DIRECTIONS FOR THIS TASK -
Repeat only the stretch of lines below that runs from the line with "Open Data Extraction" through the line with "Select the 2015-07-08", unaltered.

○ ○ ○ ○ ○

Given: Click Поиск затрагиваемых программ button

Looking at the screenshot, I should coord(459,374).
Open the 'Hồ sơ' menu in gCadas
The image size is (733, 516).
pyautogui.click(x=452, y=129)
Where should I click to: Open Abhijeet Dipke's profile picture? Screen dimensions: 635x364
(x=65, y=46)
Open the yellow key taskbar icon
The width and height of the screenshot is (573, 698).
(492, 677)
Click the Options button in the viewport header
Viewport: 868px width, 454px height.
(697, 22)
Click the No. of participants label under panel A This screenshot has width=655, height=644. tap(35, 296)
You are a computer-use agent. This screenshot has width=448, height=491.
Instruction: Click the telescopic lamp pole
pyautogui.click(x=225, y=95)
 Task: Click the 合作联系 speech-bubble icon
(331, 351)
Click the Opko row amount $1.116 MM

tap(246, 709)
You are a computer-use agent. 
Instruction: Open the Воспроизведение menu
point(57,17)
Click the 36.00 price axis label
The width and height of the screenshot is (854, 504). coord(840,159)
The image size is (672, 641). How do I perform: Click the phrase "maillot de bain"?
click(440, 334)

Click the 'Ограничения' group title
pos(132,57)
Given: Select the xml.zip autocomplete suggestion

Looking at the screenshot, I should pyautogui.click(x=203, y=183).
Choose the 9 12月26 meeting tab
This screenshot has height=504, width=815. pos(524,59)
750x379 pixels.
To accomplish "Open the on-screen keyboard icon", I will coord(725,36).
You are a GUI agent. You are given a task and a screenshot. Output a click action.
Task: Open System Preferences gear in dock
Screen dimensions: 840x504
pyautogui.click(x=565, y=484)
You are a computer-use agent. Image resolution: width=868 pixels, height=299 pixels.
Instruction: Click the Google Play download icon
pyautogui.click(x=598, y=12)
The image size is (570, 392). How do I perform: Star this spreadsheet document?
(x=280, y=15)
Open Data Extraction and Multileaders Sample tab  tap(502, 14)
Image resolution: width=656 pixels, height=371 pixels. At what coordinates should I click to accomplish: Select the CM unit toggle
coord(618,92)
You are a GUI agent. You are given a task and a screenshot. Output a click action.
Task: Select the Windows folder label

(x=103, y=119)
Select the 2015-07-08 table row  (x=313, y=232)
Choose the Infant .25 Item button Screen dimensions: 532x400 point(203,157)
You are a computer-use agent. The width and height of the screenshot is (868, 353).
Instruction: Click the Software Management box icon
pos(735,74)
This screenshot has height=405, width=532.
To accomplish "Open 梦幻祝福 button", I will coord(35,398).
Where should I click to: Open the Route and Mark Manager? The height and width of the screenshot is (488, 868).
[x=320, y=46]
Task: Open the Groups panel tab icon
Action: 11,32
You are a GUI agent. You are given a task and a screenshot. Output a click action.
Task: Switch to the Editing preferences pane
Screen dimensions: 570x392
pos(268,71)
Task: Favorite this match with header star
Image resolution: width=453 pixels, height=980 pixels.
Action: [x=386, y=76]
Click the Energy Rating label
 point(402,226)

○ ○ ○ ○ ○

ANSWER SECTION -
Open Data Extraction and Multileaders Sample tab  tap(502, 14)
Image resolution: width=656 pixels, height=371 pixels. At what coordinates should I click to accomplish: Select the CM unit toggle
coord(618,92)
You are a GUI agent. You are given a task and a screenshot. Output a click action.
Task: Select the Windows folder label

(x=103, y=119)
Select the 2015-07-08 table row  (x=313, y=232)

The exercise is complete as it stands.